There is a Debt Mangement Crisis In America
Poor debt management claims more casualties each year that Cancer and Heart Disease combined. No, you probably won't die from it, but your financial death can almost be worse. In my free e course I'll share with you a plan to get debt free with a credit score of 750 plus. If you are in debt crisis, get help from my free e course before giving up control of your finances to a debt management service. You can do this yourself. Sign up on the Home page by just submitting your email address.
How Serious Is The Debt Crisis?
Tens of Millions of good people are suffering slow and steady financial deaths in this country. Becoming overextended is fast replacing baseball as the national sport. We spend with a passion. Is it any wonder that the sale of Pepcid has increased so dramatically in recent years?
In 2005 there were 2,043,535 new personal bankruptcy filings, up 31.6 percent from 1,552,967 in 2004 — meaning that one in every 53 households filed bankruptcy petitions. Each year for more than a decade, with the exception of a slight dip in 2000, the number of filings has increased over the prior year, up 2 ½ times from personal filings in 1994.
How Much Debt Do We Carry?
Credit Cards or revolving credit is the area that is mushrooming. The average family carries $9,000 in total consumer debt, of which $4,000 is carried on an average of 10 credit cards per family.
Since these averages include those of us without any credit card debt at all, a survey of families with at least one credit card revealed an average balance on credit cards alone of $8,562.

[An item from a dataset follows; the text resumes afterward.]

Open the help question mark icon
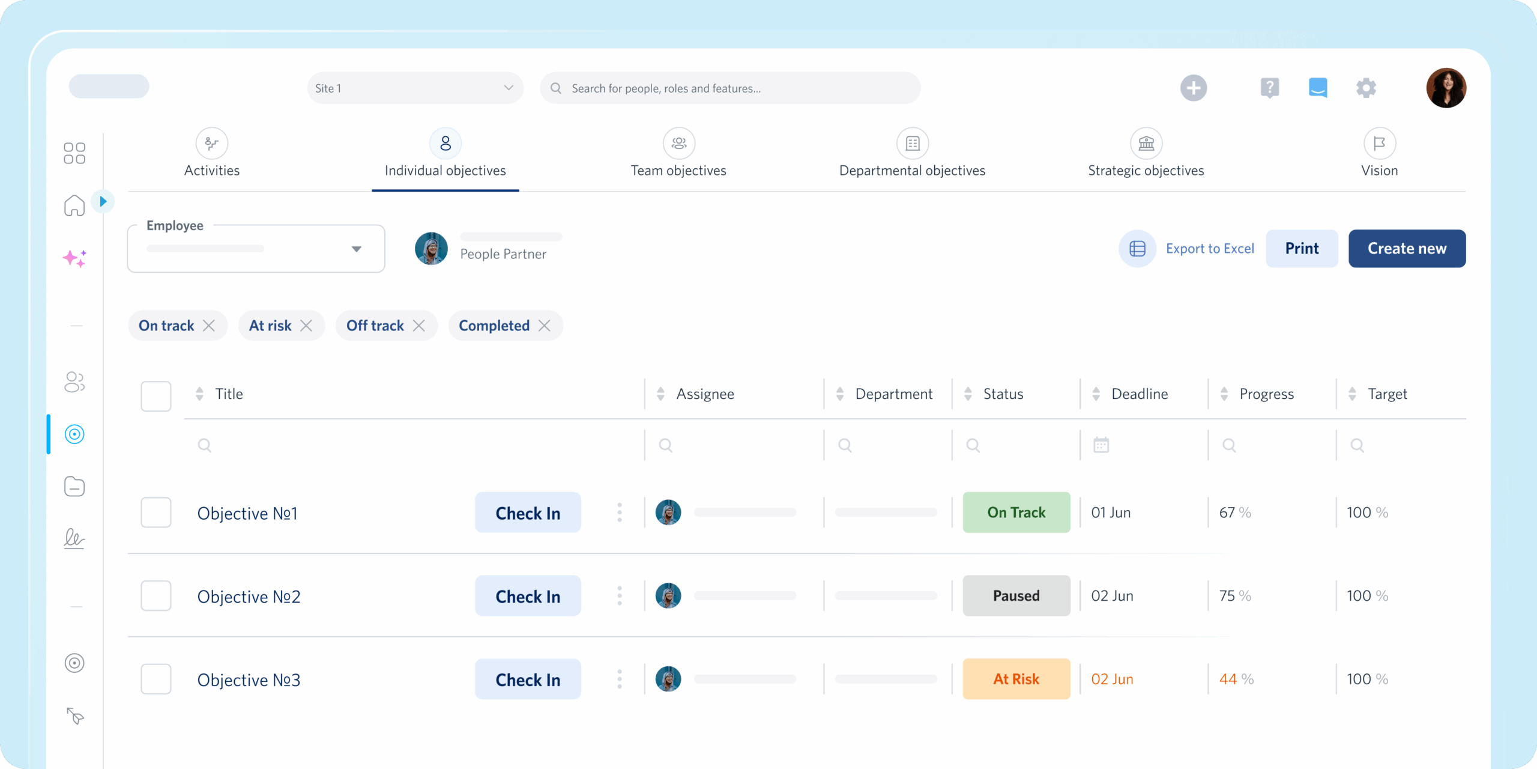click(x=1269, y=88)
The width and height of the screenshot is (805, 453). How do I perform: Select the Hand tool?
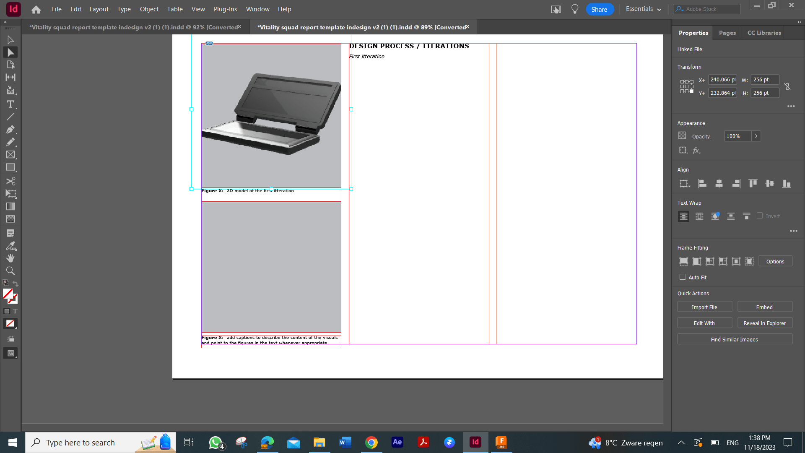pos(10,258)
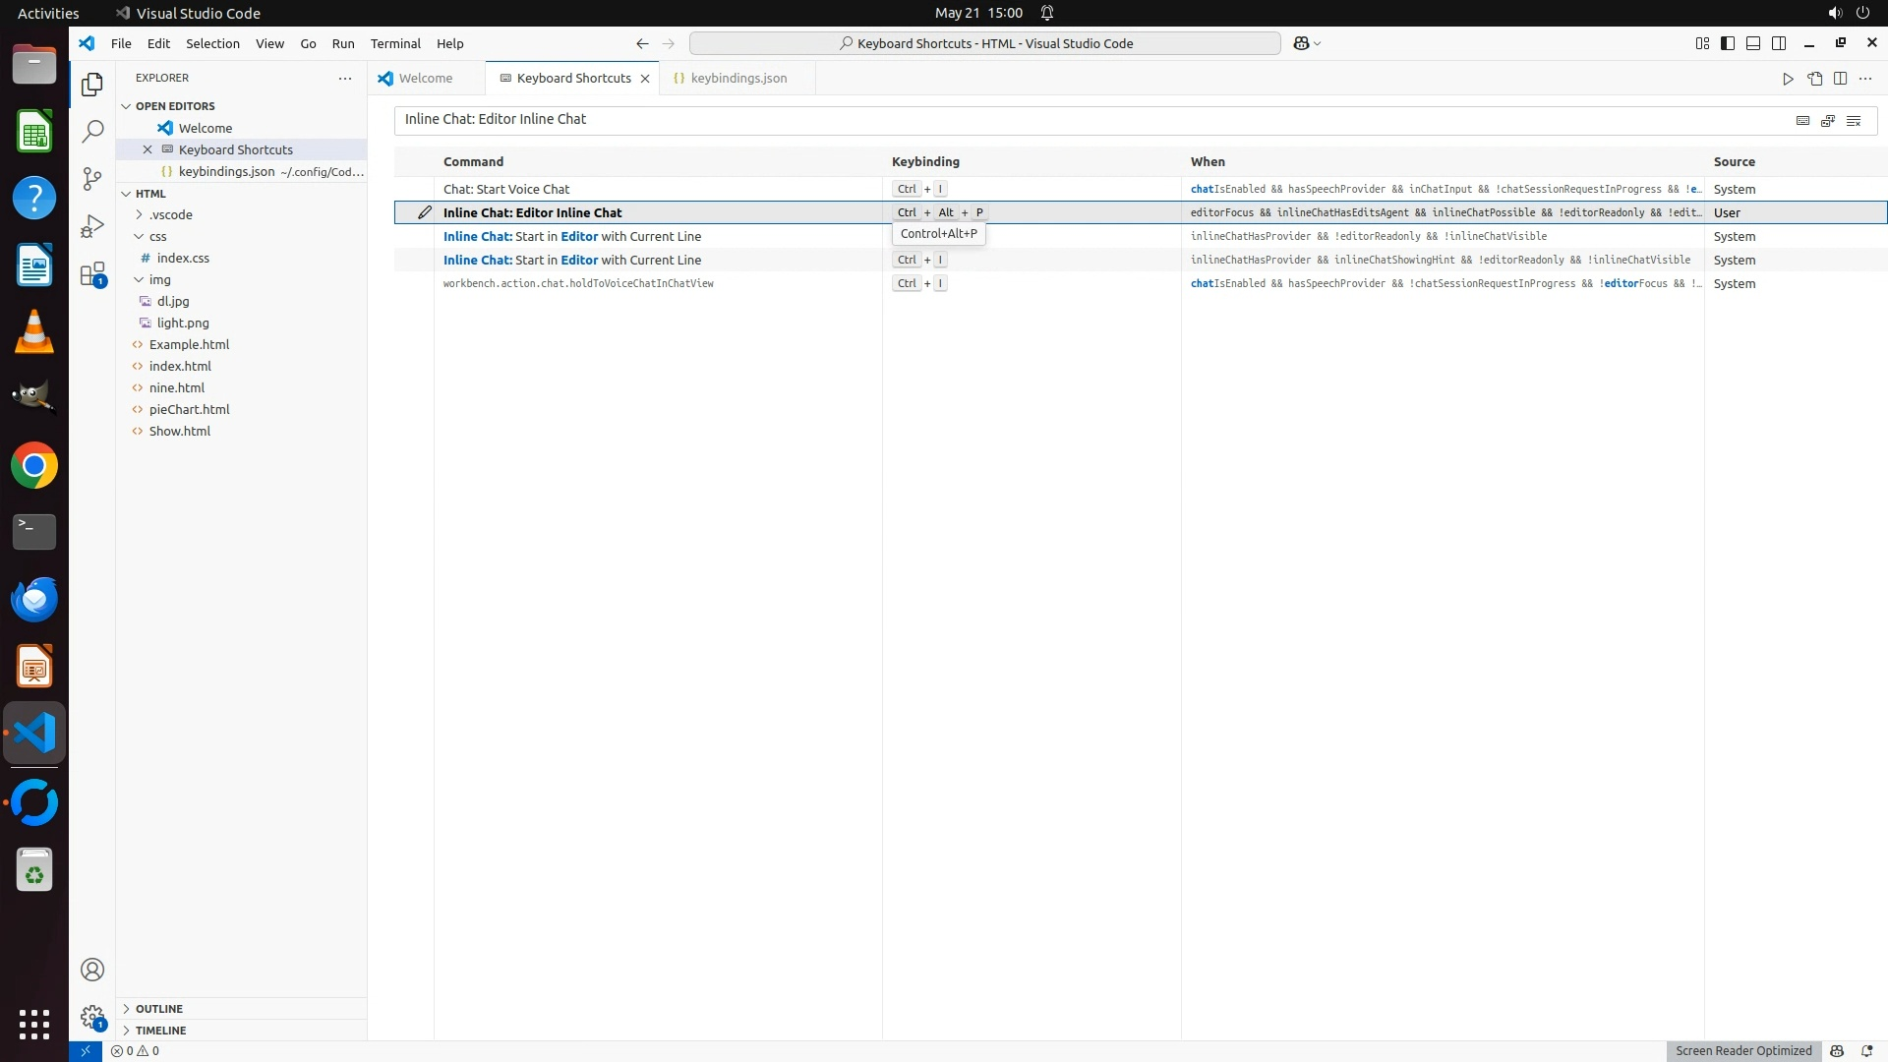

These amounts do not include debt that finances real estate, student loans or even automobiles. Ninety-five percent of American families finance one or more autos at an average payment of $375/mo. for 60 months. That raises the consumer debt to $38,000 or more per household, still excluding mortgage debt.
Families that live paycheck to paycheck now total 70%, according to a recent Wall Street Journal article, and the average American is now spending $1.22 for every dollar earned, a private survey reveals.
According to the Federal Reserve, 62% of all American households do not save or don’t save regularly. That leaves most families living in what literally is a financial house of cards…credit cards. One mishap, a missed paycheck, illness or even a small unexpected financial crisis can topple that house.